▸ **Your objective**: Once the line containing "Task: Adjust the Weight Decay spinner" is found, retype it and each line after it through the last entry below, word for word, and nothing else.

▸ **Collected data entries**:
──────────────────────────────
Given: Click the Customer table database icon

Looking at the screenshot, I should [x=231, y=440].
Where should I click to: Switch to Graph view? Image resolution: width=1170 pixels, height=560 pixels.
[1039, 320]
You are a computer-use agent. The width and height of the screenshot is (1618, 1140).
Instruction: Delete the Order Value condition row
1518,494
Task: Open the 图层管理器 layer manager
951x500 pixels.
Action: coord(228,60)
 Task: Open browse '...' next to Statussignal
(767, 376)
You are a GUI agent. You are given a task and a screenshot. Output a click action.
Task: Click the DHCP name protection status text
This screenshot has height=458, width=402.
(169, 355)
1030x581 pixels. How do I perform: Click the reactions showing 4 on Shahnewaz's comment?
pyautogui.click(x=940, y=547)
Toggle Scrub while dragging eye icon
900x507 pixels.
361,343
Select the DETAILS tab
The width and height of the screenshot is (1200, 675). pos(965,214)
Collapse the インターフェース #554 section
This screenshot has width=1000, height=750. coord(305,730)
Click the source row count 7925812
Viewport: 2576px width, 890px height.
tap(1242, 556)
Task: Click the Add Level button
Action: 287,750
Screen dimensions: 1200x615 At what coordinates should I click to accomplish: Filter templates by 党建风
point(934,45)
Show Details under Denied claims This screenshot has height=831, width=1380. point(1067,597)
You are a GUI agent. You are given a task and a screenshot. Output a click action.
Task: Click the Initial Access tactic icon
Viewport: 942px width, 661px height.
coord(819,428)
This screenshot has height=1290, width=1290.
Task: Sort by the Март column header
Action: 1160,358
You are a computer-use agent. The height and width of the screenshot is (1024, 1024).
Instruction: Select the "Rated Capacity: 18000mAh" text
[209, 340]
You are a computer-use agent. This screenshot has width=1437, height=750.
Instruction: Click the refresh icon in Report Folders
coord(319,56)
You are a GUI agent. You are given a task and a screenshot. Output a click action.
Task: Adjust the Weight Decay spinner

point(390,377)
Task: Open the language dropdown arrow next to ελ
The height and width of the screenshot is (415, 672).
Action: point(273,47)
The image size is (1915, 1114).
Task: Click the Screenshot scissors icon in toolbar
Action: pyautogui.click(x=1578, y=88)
──────────────────────────────
▸ **Response area**:
Task: Adjust the Weight Decay spinner

point(390,377)
Task: Open the language dropdown arrow next to ελ
The height and width of the screenshot is (415, 672).
Action: point(273,47)
The image size is (1915, 1114).
Task: Click the Screenshot scissors icon in toolbar
Action: pyautogui.click(x=1578, y=88)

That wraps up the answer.